The Zalando Tech Radar is a list of technologies, frameworks, tools, and methods complemented by an assessment result called a Ring assignment. We use four rings with slightly adapted semantics to fit our purpose:

  • Adopt: Technologies we have high confidence in to serve our purpose, also in large scale. Technologies with a usage culture in our Zalando production environment, low risk, and recommend to be widely used.
  • Trial: Technologies that we have seen work with success in project work to solve a real problem; here we have the first serious usage experience that confirm benefits and can uncover limitations. Trial technologies are slightly more risky; some engineers in our organization have gone this path and will share knowledge and experiences.
  • Assess: Technologies that are promising and have clear potential as well as a value for us; technologies worth investing some research in and prototyping efforts to see if it has impact. Assess technologies have higher risks; they are often brand new and, while promising, highly unproven in our organisation. You will find some engineers that have knowledge on the technology and promote it. You may even find teams that have already started a serious prototyping project.
  • Hold: Technologies not favoured to be used for new projects. Technologies that we think are not (yet) worth (further) investing in. Hold technologies should not be used for new projects, but can usually be continued for existing projects

The Tech Radar is created by the Zalando Technologist Guild – an open group of approximately 25 Zalando senior technologists. The Guild self-organises to maintain Tech Radar documentation, including the quarterly Zalando Tech Radar Release and its visualisation published via GitHub. The ring assignments represent the average votes of the Guild’s members; our voting is based on preliminary discussions within the Guild to achieve (more or less) high consensus.

How does it work?

The Zalando Technologist Guild maintains the Tech Radar and Compendium, as well as provindig a forum for conversations, knowledge sharing, and supporting the engineering teams with peer review feedback on their technology selections.

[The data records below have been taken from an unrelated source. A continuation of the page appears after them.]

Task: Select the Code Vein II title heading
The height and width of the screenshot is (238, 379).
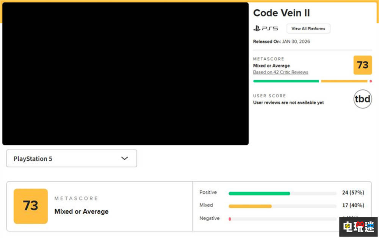Action: click(x=281, y=13)
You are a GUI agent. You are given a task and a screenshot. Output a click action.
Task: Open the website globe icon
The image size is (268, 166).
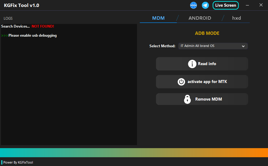pos(193,5)
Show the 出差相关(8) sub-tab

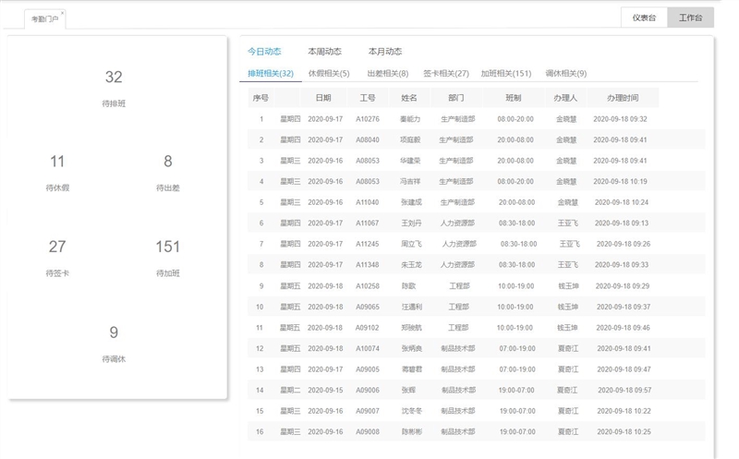pyautogui.click(x=387, y=74)
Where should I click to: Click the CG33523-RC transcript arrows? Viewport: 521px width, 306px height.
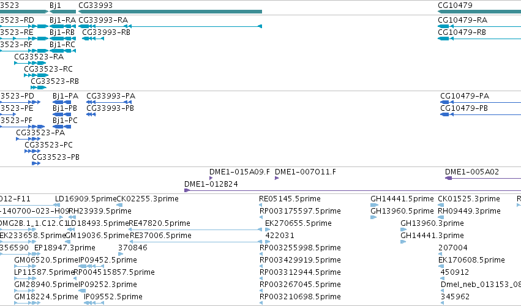click(36, 75)
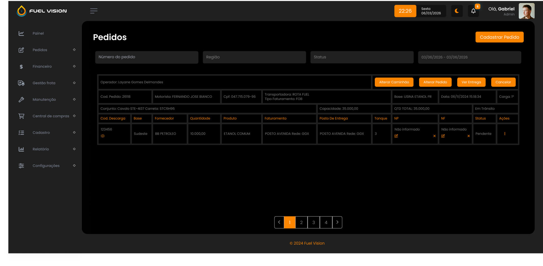
Task: Click Gabriel's profile avatar
Action: pos(527,11)
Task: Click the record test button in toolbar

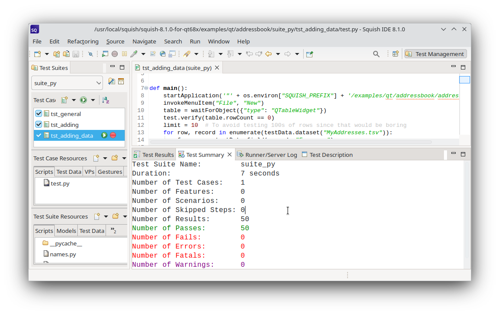Action: pyautogui.click(x=115, y=54)
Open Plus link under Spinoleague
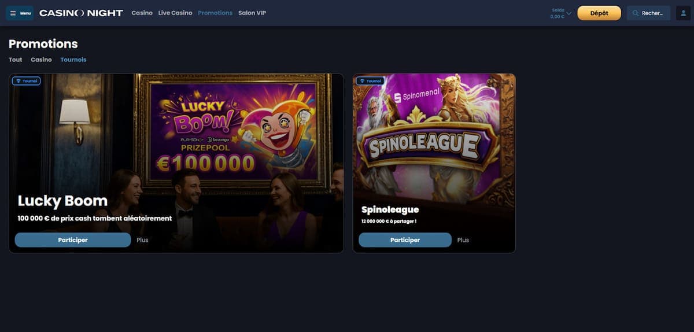The height and width of the screenshot is (332, 694). click(463, 240)
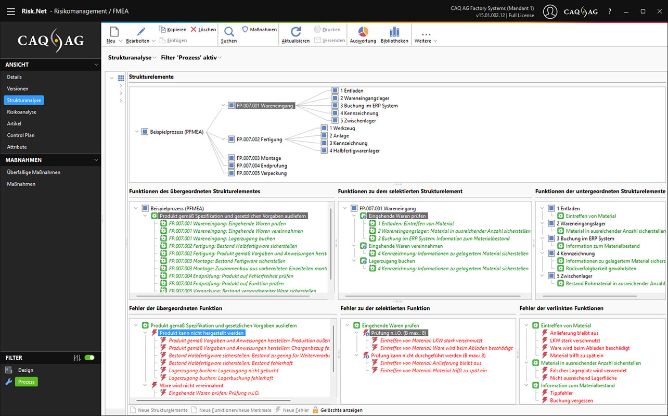This screenshot has width=668, height=416.
Task: Select Control Plan sidebar item
Action: click(x=21, y=135)
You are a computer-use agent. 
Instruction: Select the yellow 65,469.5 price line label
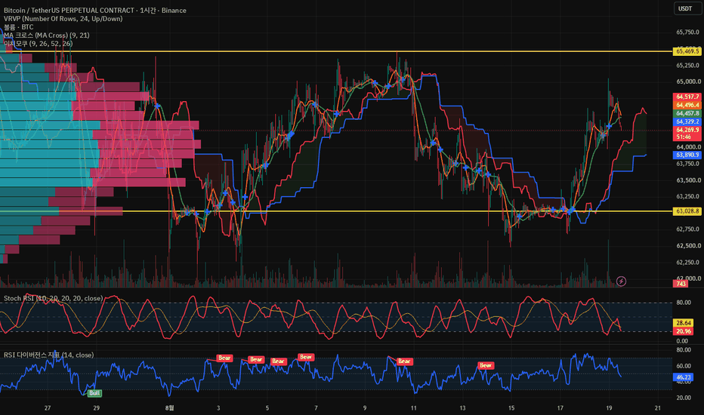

Guild members meet monthly to discuss the updates of the Tech Radar assessments, and upcoming and ongoing issues around technologies and architectural decisions.

Together with the Tech Radar we also maintain the Tech Radar Compendium — a collection of summaries of listed technologies including a short description of what they are, why they’re used, and risks of use. This is supplemented with information about what teams internally at Zalando have used these technologies to solve a certain problem. It continuously grows with any Tech Radar changes and will hopefully evolve into a valuable resource for us to share information and get teams connected.

The Zalando Tech Radar Principles work hand in hand with Zalando engineering team contributions. Our Rules of Play include obligations for our Engineering teams: Teams must use the Tech Radar as one input source for their technology decisions. Teams are encouraged to challenge the Tech Radar and provide feedback to the Technologist Guild.

Depending on the current assessment status of the technology candidate, teams should align decisions with their Delivery Leads, inform or ask the Technologist Guild for peer review feedback on the purpose and risks, and share their knowledge and experience with other teams and the Guild.

Teams contribute to move technologies onto radar rings by giving feedback, informing about an analysis, or prototyping activity whilst sharing experience and results with the Guild and other tech parties.